Elegi Riang Penikmat Rapat

by HW ◆ Professional Writer | Jul 2, 2020 | Motivasi | 0 comments

…hanya menjadi penikmat itu bisa beneran nikmat
karena boleh hanya melihat asal nikmat,
kita pun juga boleh memilih untuk tak terlibat.
Menjadi penikmat itu nikmat, kalau (benar) tidak tahu dan tidak mampu,
karena hanya bisa melihat, tanpa terlibat…

Prolog

Hari ini saya berbunga-bunga, hatinya. Bahagia bersemburat bangga. Betapa tidak, pagi ini tidak biasanya saya mendapat undangan dari divisi strategis kantor yang mengurus segala macam hal penting di negeri ini. Bukan undangan fisik, maaf, Anda yang membaca tulisan ini tentunya telah berada di era kehidupan baru yang tidak senormal dulu.

Bukan juga melalui melalui segala macam alamat email, maaf, kantor kami telah melengkapi diri dengan hasil inovasi perkantoran digital yang terkini hasil dari inovasi teruji. Inovasi yang berhasil menghimpun hampir seluruh dokumen fisik, baik yang keluar atau masuk dari kantor kami, menjadi lembaran-lembaran digital yang tinggal klik lalu ‘go live’. Simpel, modern, dan hemat, serta berwawasan lingkungan.

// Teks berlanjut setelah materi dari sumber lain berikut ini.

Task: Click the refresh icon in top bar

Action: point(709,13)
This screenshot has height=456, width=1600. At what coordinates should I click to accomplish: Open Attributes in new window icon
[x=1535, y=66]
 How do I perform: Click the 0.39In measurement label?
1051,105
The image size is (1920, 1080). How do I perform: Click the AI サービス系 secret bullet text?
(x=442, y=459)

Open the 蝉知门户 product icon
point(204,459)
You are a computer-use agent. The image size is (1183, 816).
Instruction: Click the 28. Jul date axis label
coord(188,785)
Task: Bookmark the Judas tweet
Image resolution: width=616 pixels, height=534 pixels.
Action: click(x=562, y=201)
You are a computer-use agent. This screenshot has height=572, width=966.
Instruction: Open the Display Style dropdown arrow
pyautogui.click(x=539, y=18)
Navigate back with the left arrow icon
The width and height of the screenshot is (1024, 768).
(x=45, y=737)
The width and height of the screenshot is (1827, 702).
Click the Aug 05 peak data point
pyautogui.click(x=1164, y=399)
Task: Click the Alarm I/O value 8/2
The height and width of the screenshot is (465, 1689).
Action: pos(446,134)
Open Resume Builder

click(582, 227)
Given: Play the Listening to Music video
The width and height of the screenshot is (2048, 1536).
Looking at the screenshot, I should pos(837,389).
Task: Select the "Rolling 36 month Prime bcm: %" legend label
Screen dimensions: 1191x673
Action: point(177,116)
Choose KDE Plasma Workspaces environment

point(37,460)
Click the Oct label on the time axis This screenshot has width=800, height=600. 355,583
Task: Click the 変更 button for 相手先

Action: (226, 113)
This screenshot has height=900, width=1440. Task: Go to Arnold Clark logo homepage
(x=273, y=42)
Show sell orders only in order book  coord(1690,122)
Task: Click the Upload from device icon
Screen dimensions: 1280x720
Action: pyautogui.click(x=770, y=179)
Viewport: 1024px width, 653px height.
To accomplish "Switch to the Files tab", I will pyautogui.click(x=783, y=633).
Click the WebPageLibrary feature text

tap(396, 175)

Pun juga bukan undangan langsung sebenarnya. Karena hari ini, kebetulan atasan dari atasannya atasan saya, kebetulan sedang menghadiri rapat penting lainnya. Dengan demikian, undangan itu ‘jatuhlah’ ke laman elektonik saya, tiga empat lapis di bawah tujuan yang harusnya. Tapi apapun ‘sejarahnya’, tetap tidak mengurangi ‘keren’-nya undangan itu untuk saya, lhoh, asli!

Di tengah ‘kesibukan’ merekap dan menyusun(kan) surat di unit saya setiap hari, saya akhirnya dipercaya mewakili unit kerja saya di rapat se-strategis itu. Meskipun itu kondisi memaksa, walaupun saya tidak yakin mereka yang menunjuk saya merasa terpaksa.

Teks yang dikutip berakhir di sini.